Sunday, February 12, 2006

General: U.S. To Be In Kuwait For Years

Strategic site makes small ally big asset
By Jeremy Redmon
Atlanta Journal-Constitution
February 11, 2006

Camp Arifjan, Kuwait -- The U.S. military has substantially reduced its forces in Kuwait since the 2003 invasion of Iraq but will likely keep a foothold here for years to come, a top Army general said this week.

Lt. Gen. Steven Whitcomb, commander of the Fort McPherson-based 3rd Army, said 8,000 troops were moved out of Kuwait between June 2004 and June 2005. The number of U.S. camps here has fallen from 20 to five since the invasion.

Some of these reductions were made by consolidating camps and hiring private contractors to do work previously done by the military. About 10,000 U.S. service members and Department of Defense civilian employees and 5,000 contractors remain in this country, Whitcomb said.

Kuwait has been a major training area and supply hub in the Middle East since the end of the Gulf War in 1991. It also serves as the primary transit point for soldiers entering and leaving Iraq.

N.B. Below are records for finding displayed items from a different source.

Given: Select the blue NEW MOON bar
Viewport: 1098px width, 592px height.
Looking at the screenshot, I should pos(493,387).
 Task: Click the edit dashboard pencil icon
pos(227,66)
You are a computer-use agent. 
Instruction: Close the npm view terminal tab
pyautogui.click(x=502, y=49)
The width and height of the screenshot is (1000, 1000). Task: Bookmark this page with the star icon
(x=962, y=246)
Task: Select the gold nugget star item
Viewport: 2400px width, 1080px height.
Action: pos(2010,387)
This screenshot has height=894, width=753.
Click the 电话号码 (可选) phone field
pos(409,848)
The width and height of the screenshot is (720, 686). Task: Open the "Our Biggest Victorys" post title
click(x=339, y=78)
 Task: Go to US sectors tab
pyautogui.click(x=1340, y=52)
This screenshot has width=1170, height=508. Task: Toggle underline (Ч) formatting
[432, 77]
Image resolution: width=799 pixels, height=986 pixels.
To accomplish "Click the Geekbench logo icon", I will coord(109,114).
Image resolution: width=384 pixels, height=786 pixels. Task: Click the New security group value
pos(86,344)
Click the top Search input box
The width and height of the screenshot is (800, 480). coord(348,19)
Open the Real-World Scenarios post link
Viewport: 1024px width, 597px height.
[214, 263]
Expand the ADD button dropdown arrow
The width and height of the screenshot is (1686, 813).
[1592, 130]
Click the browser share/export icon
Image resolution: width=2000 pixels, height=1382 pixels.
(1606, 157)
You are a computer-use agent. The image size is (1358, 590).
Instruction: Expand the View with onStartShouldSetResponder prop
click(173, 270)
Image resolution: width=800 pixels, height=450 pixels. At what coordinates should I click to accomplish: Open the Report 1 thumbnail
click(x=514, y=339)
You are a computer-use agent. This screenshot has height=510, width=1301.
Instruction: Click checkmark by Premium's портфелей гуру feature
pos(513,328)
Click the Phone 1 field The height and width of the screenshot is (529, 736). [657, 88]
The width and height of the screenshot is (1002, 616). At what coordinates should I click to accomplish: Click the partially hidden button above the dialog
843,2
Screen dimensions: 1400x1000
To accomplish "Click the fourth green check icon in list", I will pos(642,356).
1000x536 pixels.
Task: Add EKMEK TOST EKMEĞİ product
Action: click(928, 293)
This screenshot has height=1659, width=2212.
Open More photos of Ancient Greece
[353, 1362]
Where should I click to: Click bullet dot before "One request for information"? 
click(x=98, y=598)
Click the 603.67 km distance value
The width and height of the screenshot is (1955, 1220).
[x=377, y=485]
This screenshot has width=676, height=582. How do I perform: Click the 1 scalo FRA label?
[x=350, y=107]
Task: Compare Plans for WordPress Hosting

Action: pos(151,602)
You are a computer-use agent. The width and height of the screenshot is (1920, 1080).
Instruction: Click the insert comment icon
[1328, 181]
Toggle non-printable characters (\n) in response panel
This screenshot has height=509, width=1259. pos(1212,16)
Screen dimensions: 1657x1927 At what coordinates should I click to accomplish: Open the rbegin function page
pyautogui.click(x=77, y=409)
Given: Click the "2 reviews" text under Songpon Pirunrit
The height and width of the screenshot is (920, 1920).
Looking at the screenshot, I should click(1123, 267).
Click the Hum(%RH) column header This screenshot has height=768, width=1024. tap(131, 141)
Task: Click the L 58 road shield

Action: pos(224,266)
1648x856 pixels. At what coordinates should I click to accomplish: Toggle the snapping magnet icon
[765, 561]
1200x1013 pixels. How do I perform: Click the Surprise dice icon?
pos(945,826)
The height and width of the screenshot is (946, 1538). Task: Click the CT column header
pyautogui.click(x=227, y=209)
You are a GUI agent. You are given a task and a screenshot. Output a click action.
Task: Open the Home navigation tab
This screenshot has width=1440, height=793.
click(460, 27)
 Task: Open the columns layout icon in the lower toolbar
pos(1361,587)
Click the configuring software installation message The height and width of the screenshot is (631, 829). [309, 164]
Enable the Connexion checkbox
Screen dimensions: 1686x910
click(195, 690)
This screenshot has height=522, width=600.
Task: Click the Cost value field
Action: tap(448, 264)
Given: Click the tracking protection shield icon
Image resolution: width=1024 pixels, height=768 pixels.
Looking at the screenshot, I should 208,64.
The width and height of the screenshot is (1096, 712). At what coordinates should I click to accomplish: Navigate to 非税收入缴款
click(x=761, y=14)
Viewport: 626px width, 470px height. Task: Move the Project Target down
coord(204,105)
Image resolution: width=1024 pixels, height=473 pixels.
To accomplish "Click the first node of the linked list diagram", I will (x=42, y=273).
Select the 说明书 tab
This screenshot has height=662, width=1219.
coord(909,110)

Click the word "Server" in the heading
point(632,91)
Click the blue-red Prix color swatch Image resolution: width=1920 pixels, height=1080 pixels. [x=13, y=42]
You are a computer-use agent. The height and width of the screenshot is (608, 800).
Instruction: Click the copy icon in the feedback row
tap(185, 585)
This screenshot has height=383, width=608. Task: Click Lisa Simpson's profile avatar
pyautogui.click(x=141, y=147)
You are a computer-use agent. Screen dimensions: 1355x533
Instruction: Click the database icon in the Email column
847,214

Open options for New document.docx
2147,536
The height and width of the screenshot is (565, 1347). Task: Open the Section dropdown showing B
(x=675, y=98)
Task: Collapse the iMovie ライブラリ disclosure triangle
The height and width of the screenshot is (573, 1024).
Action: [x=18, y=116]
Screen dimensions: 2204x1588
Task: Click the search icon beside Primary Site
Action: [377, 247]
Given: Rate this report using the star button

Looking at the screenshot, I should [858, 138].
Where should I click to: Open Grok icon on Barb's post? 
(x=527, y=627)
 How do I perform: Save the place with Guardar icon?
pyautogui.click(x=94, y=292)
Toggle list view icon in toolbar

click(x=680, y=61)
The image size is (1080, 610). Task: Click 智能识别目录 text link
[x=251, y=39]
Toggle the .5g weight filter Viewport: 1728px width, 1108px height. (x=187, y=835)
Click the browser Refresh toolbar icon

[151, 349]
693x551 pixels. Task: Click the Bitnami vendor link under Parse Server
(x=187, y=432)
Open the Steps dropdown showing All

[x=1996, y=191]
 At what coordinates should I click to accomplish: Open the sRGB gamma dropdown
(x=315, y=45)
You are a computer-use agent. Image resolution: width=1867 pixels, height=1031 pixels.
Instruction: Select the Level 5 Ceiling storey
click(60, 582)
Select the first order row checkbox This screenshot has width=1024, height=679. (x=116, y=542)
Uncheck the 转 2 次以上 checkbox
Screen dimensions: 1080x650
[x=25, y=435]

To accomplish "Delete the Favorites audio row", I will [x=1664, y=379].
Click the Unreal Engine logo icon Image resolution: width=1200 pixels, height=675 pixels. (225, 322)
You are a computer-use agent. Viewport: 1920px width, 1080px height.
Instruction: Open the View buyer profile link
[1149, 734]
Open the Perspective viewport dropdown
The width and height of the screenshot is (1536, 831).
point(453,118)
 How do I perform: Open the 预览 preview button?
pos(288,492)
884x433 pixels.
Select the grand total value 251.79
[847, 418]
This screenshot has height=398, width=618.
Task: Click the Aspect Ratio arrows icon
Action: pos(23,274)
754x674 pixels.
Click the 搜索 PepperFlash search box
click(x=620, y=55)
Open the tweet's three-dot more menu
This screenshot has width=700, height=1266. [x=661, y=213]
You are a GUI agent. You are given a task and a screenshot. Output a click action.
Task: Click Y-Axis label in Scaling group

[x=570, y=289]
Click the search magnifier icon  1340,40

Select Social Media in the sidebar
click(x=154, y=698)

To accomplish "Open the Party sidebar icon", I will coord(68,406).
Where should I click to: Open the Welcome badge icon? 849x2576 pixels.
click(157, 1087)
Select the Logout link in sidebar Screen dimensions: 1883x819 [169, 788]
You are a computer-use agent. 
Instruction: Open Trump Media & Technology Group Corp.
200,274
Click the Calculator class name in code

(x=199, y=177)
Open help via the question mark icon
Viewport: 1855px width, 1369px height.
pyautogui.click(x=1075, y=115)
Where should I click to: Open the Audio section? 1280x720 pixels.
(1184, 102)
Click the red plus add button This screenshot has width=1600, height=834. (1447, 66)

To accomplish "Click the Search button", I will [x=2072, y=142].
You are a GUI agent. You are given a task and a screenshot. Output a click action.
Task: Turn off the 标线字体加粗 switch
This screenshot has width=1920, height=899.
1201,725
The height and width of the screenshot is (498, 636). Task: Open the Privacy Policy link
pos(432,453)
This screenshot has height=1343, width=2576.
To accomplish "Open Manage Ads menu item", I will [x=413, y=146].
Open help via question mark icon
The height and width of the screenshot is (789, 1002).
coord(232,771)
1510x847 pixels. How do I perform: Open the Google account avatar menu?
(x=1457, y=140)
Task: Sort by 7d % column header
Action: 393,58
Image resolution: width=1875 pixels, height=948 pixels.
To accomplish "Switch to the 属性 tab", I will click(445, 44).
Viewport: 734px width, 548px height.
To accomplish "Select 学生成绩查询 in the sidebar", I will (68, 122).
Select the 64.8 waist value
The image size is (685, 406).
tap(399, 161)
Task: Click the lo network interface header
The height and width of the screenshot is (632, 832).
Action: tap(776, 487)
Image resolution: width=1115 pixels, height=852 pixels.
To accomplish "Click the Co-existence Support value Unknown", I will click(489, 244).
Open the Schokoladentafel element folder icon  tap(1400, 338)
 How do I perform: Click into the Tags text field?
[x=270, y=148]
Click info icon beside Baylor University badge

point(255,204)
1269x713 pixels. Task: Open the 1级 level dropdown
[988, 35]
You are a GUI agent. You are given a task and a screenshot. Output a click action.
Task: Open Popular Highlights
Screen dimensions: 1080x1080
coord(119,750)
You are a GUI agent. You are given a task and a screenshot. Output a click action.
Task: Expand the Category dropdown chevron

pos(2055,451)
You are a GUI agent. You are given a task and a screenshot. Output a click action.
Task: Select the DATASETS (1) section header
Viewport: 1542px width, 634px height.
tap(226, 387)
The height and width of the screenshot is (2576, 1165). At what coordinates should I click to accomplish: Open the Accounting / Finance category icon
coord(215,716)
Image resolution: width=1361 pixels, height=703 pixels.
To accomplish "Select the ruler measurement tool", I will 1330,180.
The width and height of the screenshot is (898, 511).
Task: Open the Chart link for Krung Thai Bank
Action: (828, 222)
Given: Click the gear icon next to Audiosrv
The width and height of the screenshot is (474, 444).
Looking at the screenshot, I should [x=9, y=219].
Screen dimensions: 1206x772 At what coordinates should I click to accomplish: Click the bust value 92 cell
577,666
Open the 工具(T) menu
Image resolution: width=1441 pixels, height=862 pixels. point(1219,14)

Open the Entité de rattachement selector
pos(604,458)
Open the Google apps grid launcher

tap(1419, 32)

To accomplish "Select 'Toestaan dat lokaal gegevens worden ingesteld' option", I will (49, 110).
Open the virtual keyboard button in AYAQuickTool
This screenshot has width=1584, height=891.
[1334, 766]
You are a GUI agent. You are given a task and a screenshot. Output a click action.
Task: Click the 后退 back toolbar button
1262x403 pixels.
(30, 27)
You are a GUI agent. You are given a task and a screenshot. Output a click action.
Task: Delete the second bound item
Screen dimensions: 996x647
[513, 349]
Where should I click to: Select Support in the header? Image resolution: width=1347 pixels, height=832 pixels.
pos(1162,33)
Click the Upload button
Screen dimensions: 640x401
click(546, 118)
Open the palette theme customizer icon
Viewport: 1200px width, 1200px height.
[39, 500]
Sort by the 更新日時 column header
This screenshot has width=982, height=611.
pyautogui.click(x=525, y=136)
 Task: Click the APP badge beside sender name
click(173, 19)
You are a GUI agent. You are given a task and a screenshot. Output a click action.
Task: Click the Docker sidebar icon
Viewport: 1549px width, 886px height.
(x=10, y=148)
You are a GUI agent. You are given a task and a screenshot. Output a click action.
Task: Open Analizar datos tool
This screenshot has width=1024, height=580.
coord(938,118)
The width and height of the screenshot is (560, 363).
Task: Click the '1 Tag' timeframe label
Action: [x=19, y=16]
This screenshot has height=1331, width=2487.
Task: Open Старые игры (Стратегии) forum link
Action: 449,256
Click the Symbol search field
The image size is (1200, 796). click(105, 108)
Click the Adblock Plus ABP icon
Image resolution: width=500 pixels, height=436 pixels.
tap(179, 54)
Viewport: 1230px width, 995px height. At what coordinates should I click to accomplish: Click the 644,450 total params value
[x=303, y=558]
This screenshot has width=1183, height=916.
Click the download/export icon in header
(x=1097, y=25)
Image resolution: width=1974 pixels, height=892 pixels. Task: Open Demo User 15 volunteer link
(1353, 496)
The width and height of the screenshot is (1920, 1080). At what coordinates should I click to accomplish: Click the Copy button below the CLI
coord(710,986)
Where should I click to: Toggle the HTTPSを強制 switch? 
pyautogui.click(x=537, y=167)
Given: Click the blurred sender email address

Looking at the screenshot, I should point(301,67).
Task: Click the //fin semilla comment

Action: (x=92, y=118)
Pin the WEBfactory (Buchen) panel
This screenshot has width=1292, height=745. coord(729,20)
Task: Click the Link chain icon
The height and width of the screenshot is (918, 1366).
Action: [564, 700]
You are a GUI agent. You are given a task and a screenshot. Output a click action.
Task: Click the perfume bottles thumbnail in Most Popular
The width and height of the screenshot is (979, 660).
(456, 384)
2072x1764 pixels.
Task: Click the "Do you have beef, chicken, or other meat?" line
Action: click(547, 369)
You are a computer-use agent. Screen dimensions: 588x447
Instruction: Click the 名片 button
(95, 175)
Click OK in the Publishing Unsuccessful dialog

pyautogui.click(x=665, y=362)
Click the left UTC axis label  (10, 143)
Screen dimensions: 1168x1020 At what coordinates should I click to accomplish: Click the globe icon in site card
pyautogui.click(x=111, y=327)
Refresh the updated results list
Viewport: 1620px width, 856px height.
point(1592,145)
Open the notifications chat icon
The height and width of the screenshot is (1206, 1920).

Since September 2004, 150,000 U.S. service members passed through Kuwait into Iraq, Whitcomb said. And an additional 150,000 headed home from there in that time frame.

"We continue to look at what is no longer needed. Some of that is as simple as, 'What is that person doing?'" said Whitcomb, who is in charge of training and supplying U.S. forces in the Middle East.

Eventually, Whitcomb predicted, the military will reduce its footprint in Kuwait to a "small forward presence." Security is improving in Iraq, he said, but the United States will probably keep a presence in Kuwait for years to come because of its strategic location.

"This is a hot part of the world," said Whitcomb, whose duties include keeping an eye on security in 27 countries from the Horn of Africa to central Asia.

Whitcomb cited several recent developments that could destabilize the region, including Iran's nuclear ambitions and the election victory for Hamas, a radical Islamic movement that won a majority in the new Palestinian parliament.

There are occasional warnings about terrorist activity in Kuwait. U.S. soldiers are required to carry their weapons when they step off their posts here.

Commanders encourage their troops to wear civilian clothes and be discreet about displaying their weapons when they leave bases.

Kuwait has been a strong ally since the United States helped liberate it from Saddam Hussein's regime in 1991. Kuwaitis have donated fuel to the U.S. military, waived government port and airport landing fees and helped build this sprawling base.

Whitcomb said he expects that relationship to remain strong under Kuwait's new emir, Sheik Sabah Al Sabah Al Ahmed Al Sabah. He took over the post after Emir Sheik Jaber Al Ahmed Al Sabah died Jan. 15.

Whitcomb said he recently received assurances from top Kuwaiti government officials that the emir wants to maintain his oil-rich country's close ties with the United States.

"I don't anticipate any change," Whitcomb said. "Kuwait has been a strong ally of the United States. We have fought and shed blood together."